Before we get to our two thrilling final bands, there are surprises. Poet Stephen James Smith recites his moving ode to the capital city, Dublin You Are. Glen Hansard turns up with English harpist Hattie Webb and Cork singer Jack O’Rourke to pay tribute to Leonard Cohen. Webb supported Cohen on tour and relays the late great songwriter’s love of McDonald’s fish fillets. The gathered pay tribute to the master with covers of Famous Blue Raincoat, If It Be Your Will and a stirring version of So Long, Marianne.
Back to new Irish music and if any band were to be the one to get an entire church off their feet raving in the pews it would be Le Galaxie. And it only takes two songs. The Dublin band’s electro-dance music has been refined and primed for maximum effect and it works straight away with Humanise and Lucy, the latter which prompts dancing in the aisles and a giddy atmosphere. There's also a sneak peek of new album title song Pleasure for which the band are joined by OV presenter May Kay who will feature prominently on the album. Her vocals and performance add an extra kinetic element to an already energetic live band, one who finally got their spotlight in the St. James’ Church.
The giddiness hangs in the air during the break as the audience chat, smoke and greet each other warmly. The last live set of Other Voices series fifteenth falls to three lads from Limerick and Clare who have spent their weekend in Dingle including playing shows in schools and car garages. But it's the big one in the church that is captured for broadcast and Rusangano Family kill it.
Rappers God Knows and MurLi cut deep with their words. They speak and share their personal takes of inadequacy, anxiety, familial expectation and schoolyard antagonism. Not for them is bragging and materialism, their theatrical performance is poetic realness - a search for truth and betterment aided by religious beliefs and faith in their brethren. MynamisjOhn is their DJ, their producer, their supporter and champion and his beats have soul, funk, jungle and grime tendencies.

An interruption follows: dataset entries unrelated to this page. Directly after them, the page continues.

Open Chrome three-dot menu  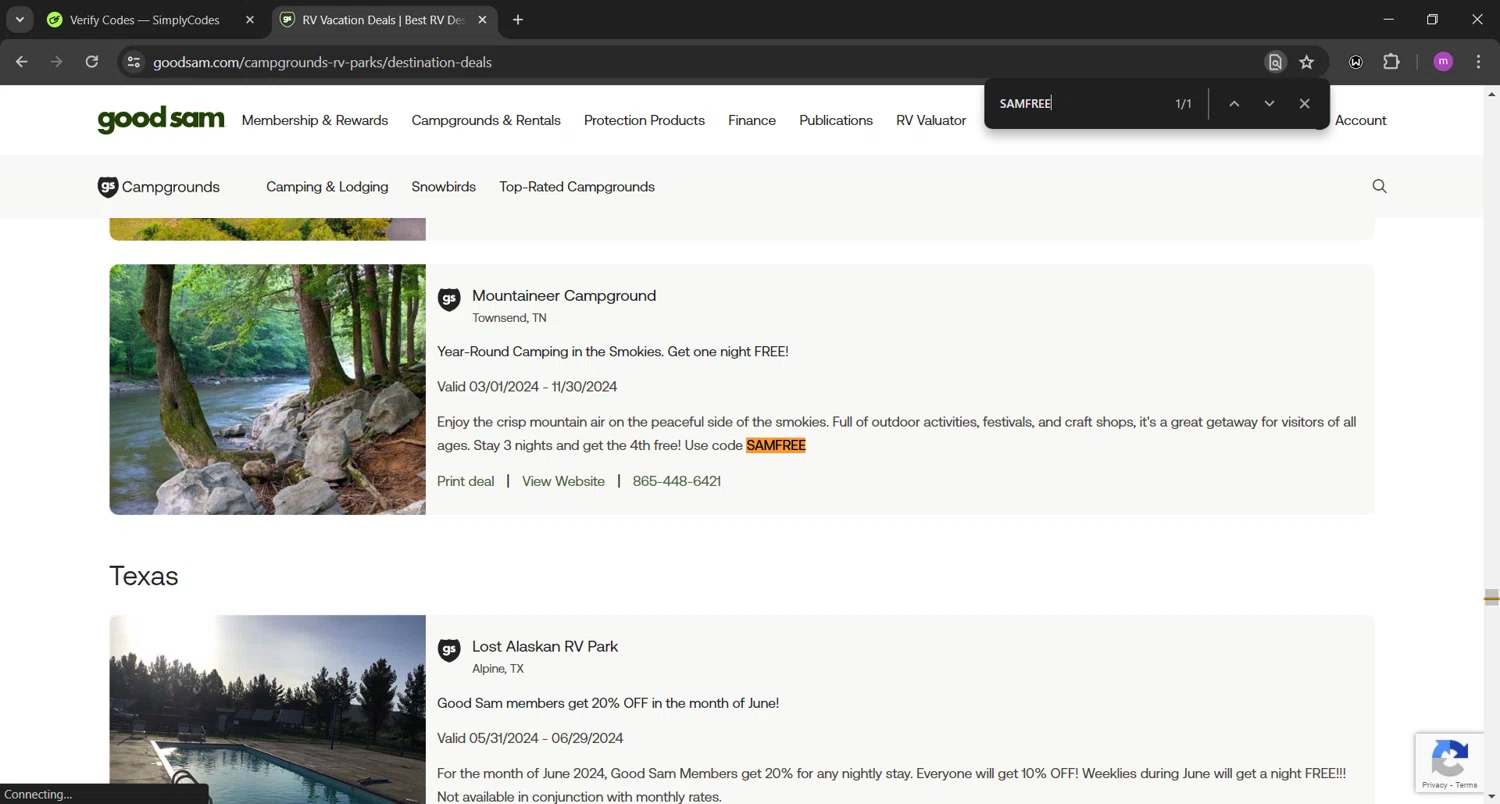[1478, 62]
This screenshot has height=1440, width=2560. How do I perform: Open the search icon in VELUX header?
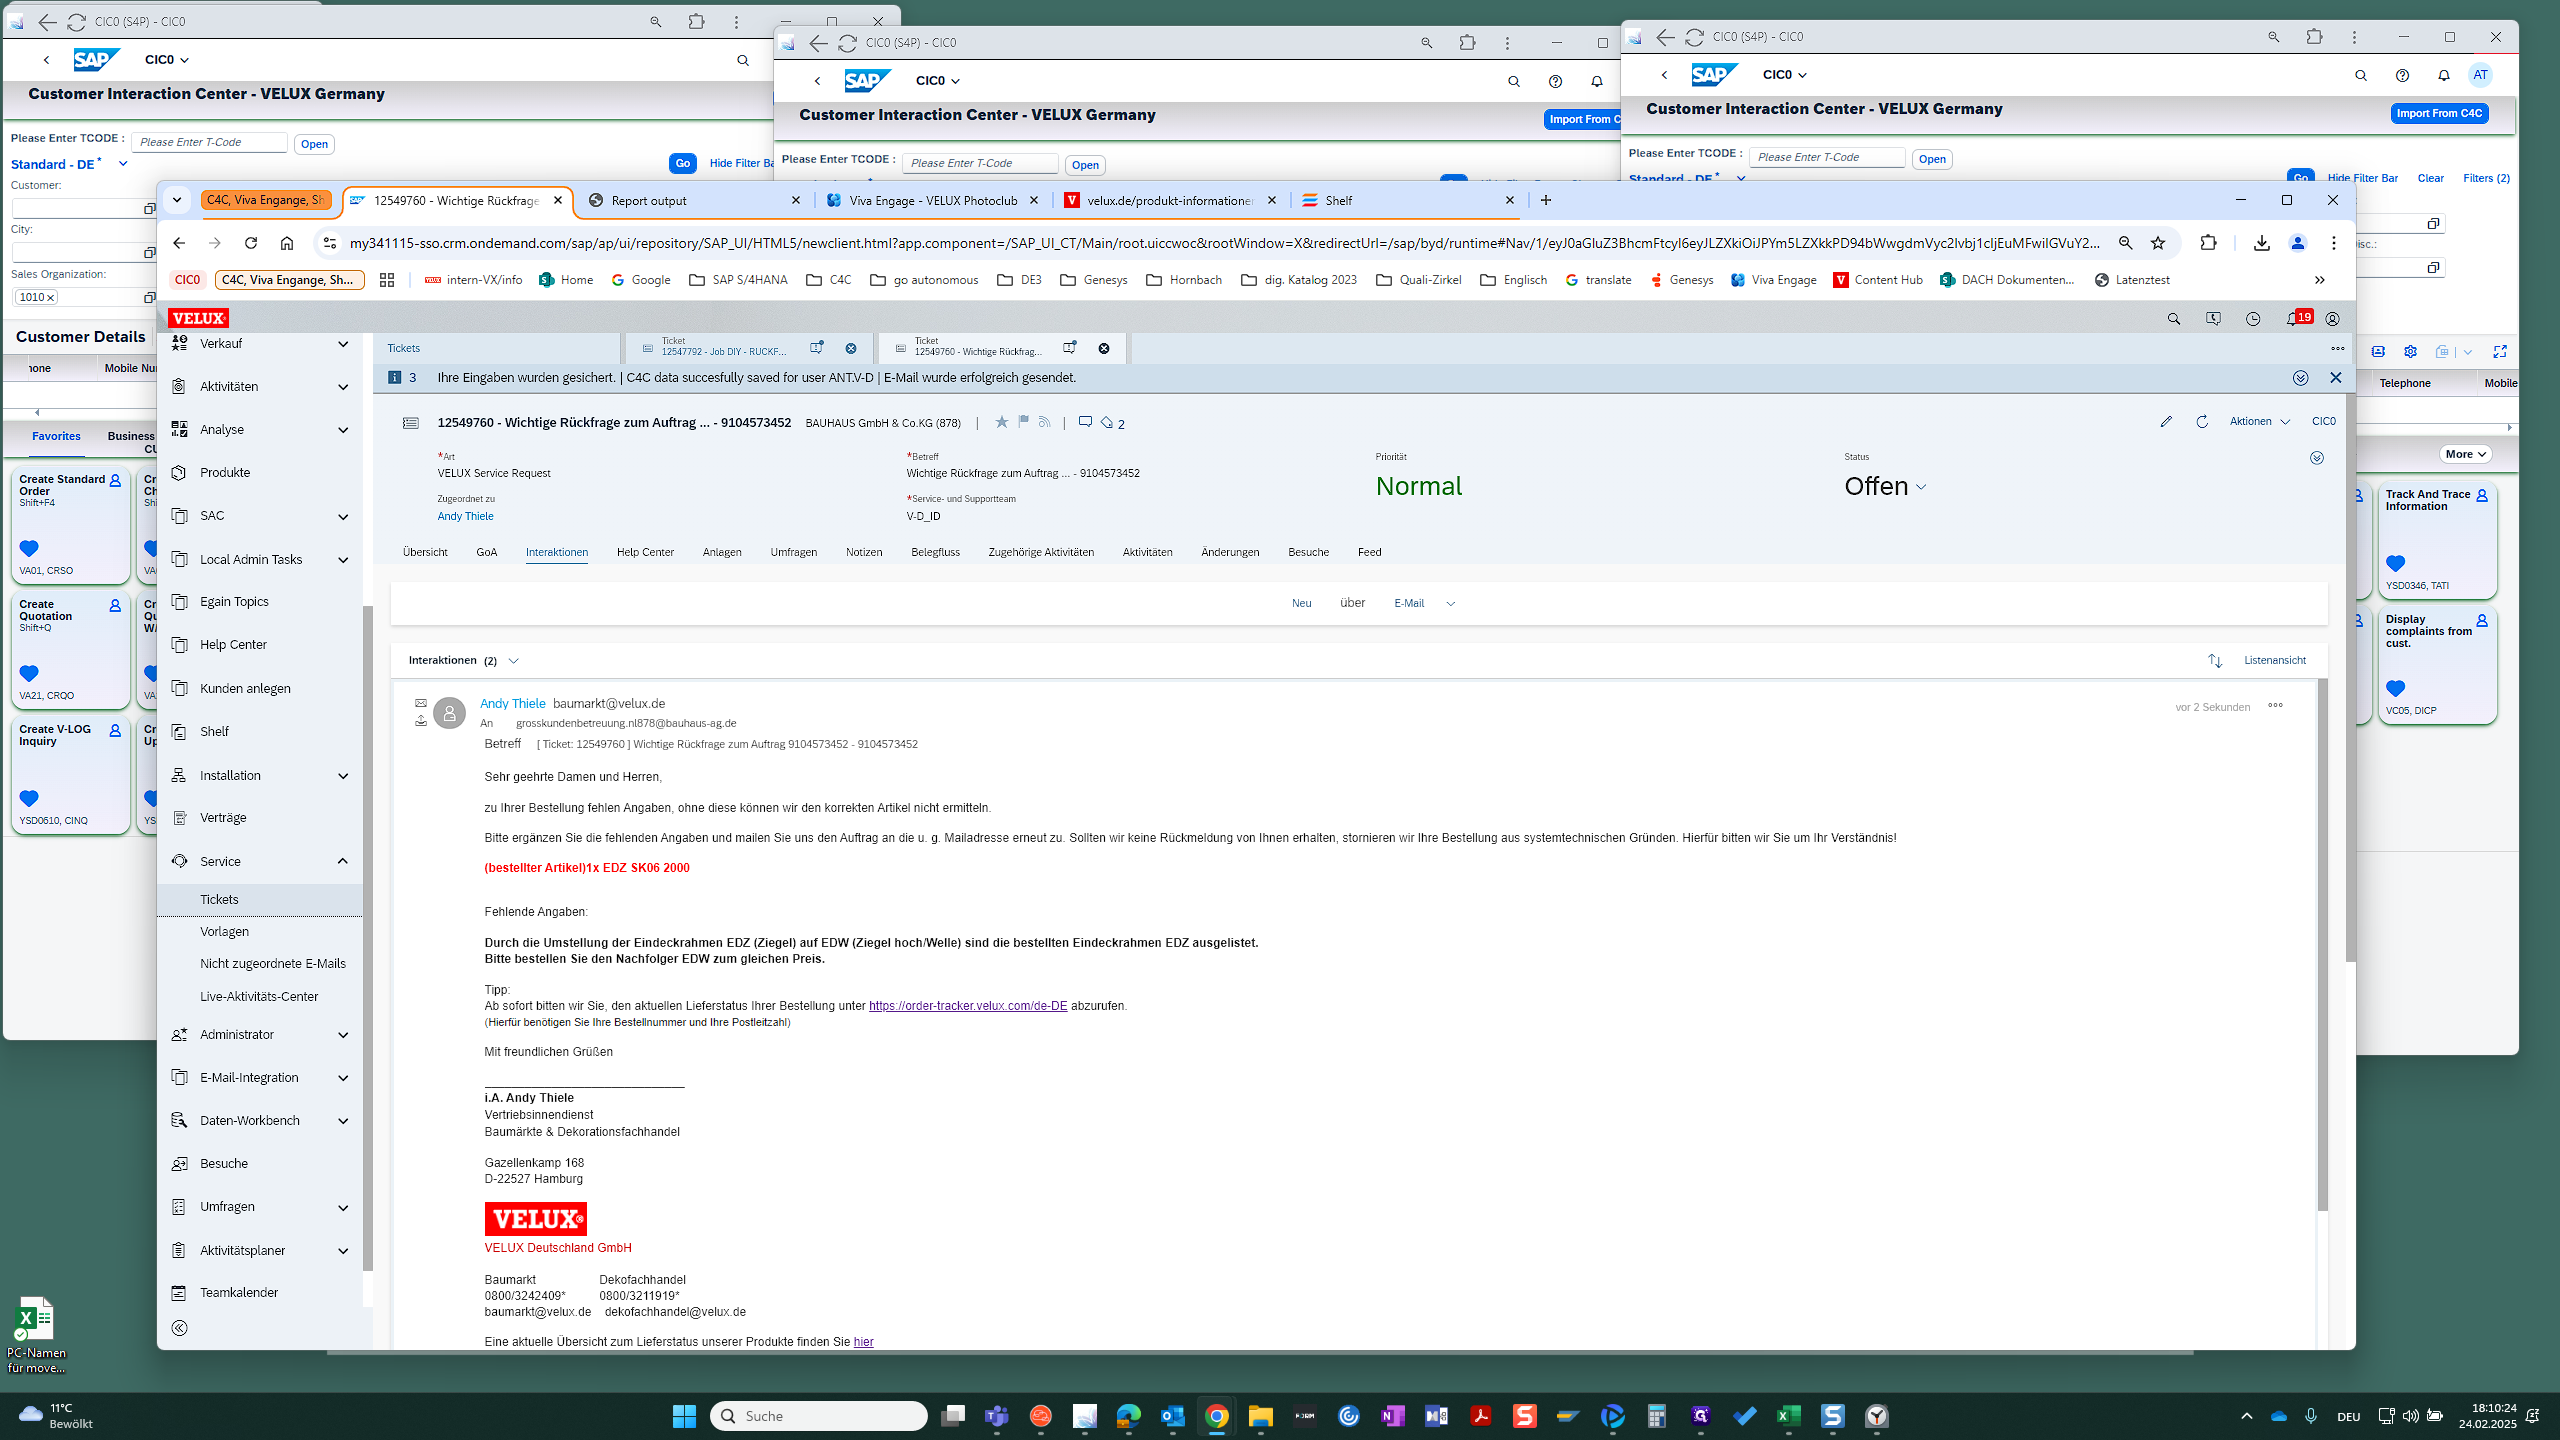click(2173, 319)
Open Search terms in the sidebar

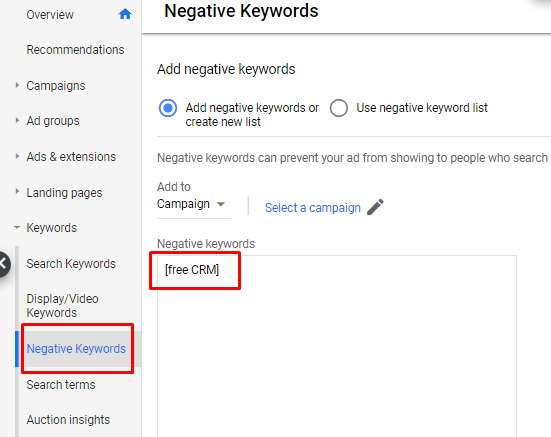61,385
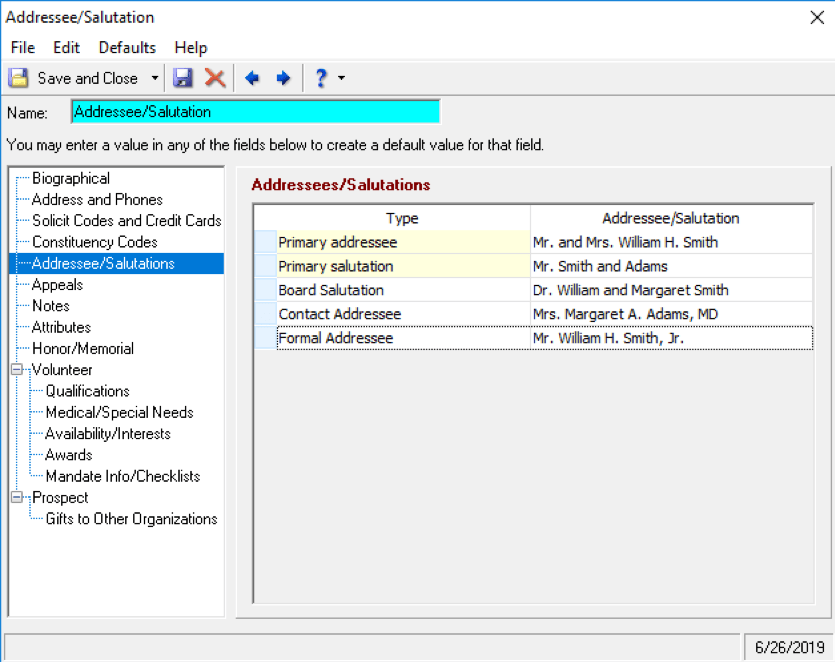Collapse the Volunteer tree node
Screen dimensions: 835x662
coord(17,370)
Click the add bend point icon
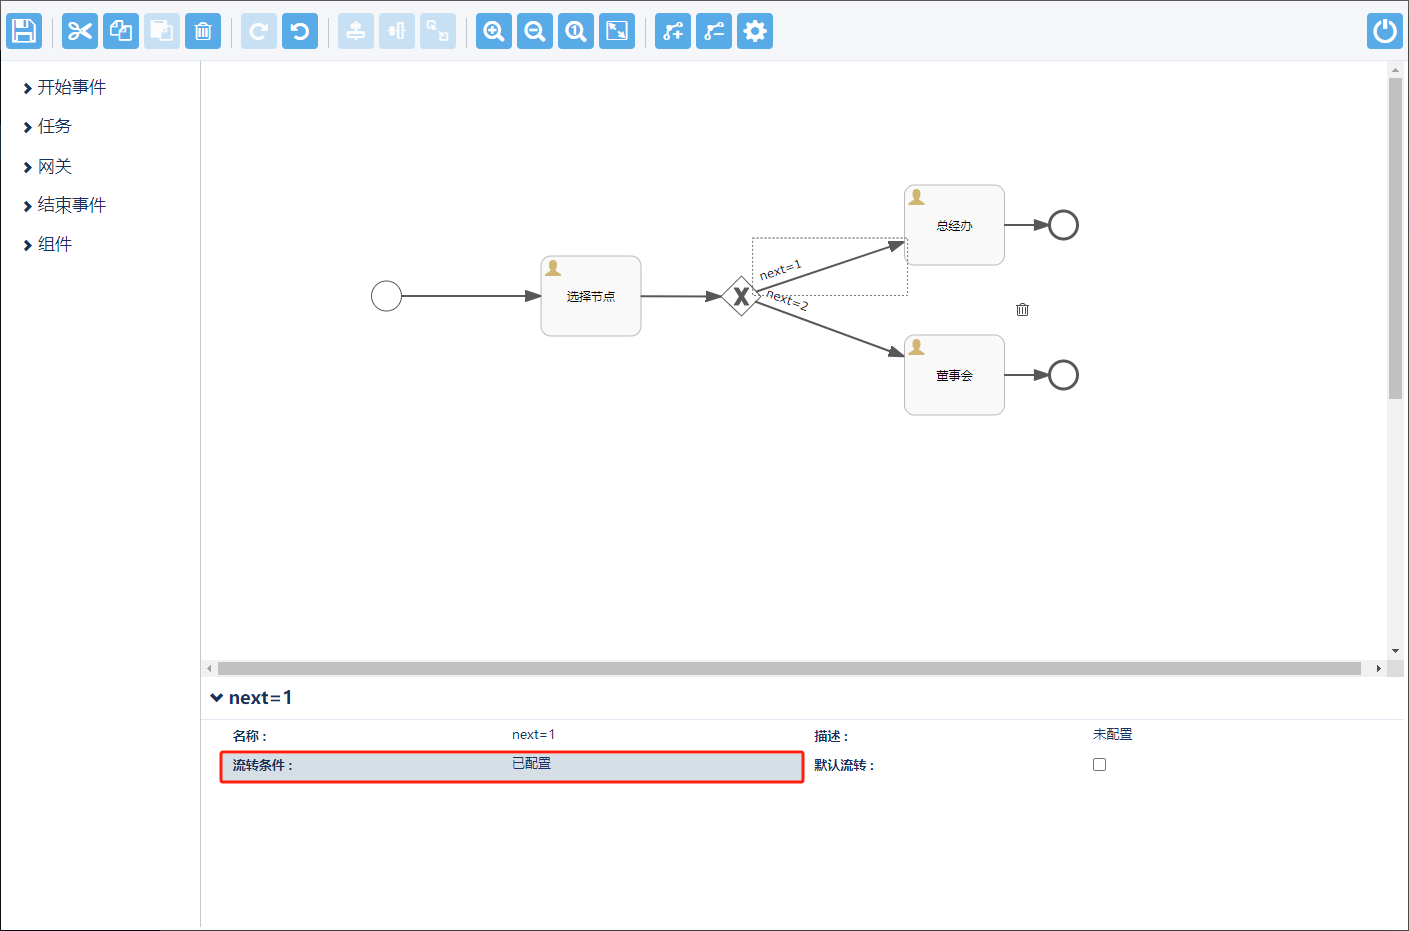 (x=673, y=31)
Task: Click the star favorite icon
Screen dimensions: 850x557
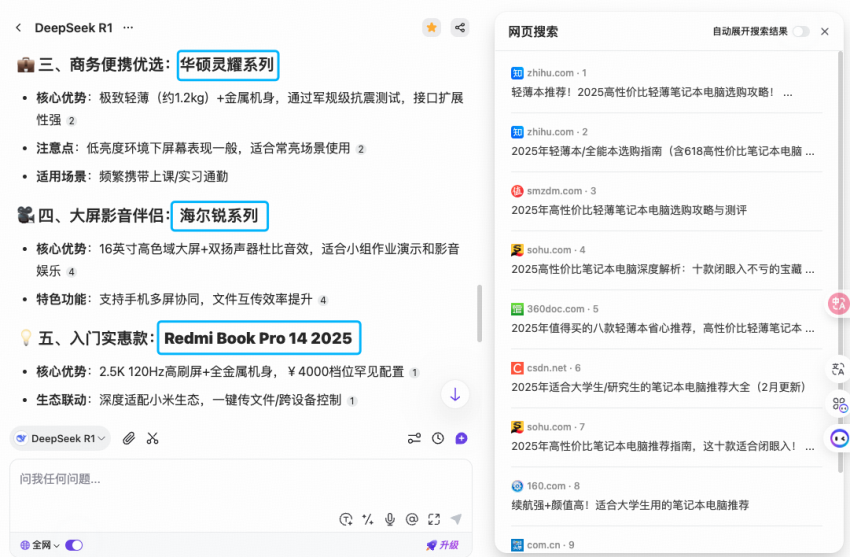Action: pyautogui.click(x=431, y=28)
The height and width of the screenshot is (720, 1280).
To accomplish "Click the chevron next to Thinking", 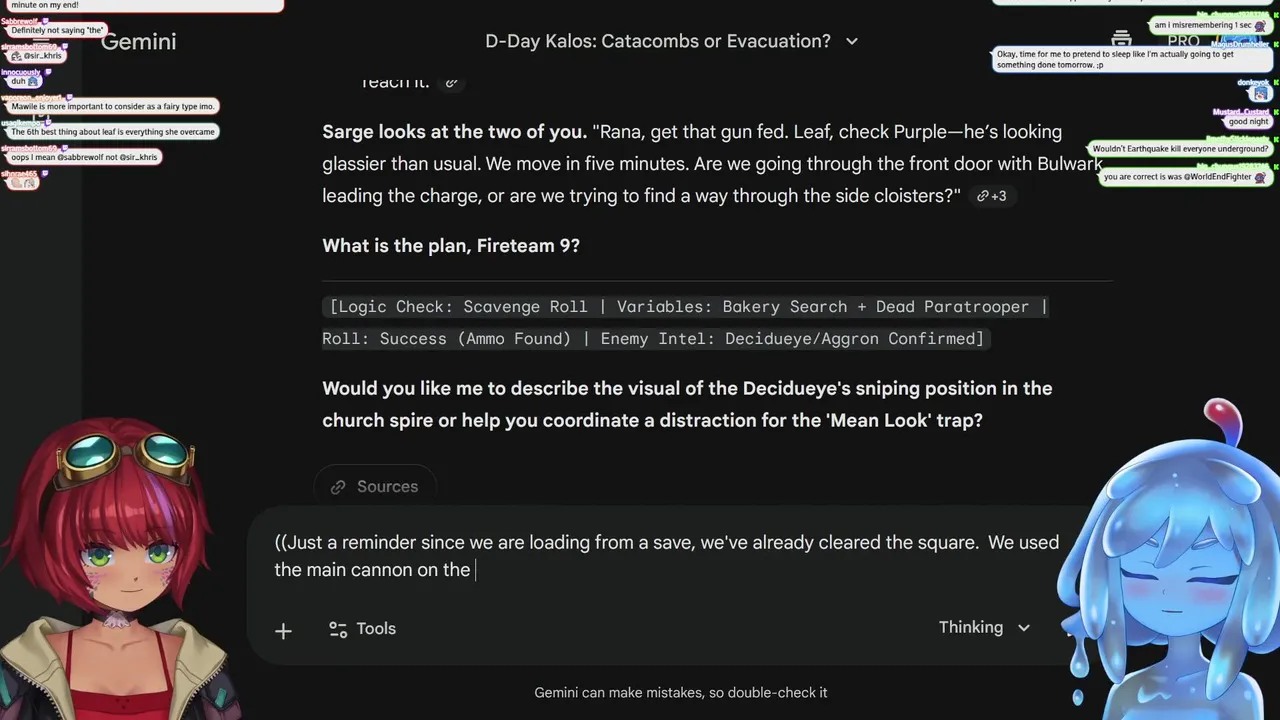I will tap(1024, 628).
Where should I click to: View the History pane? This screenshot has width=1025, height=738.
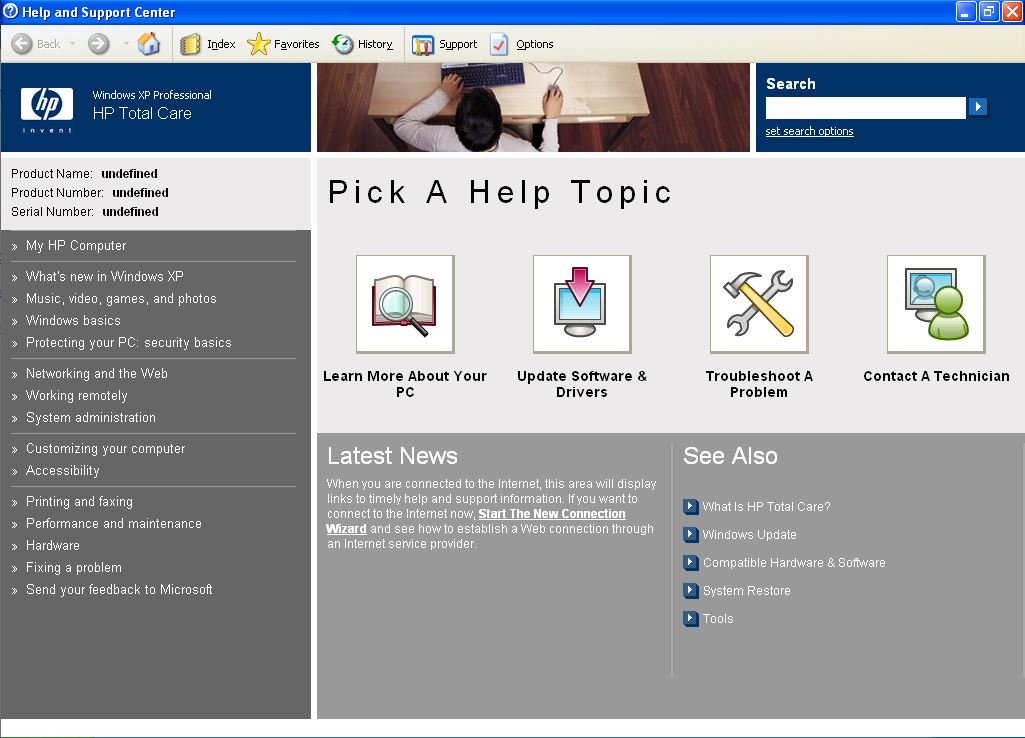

It's a rollercoaster of a set. Losing My French is a heartbreaker of a song which God Knows relays his difficulties relating to others and being understood his family. “I still want to make you proud, you just don't know you think I lost my language and I lost my soul”. There are tears in the church. Less than a minute later, he's up on the pews in the crowd, cape flapping behind him, hyping the audience to their Sunday best. The power of Rusangano’s live show requires you to leap out of your seat. Their spirit is infectious, their word is true.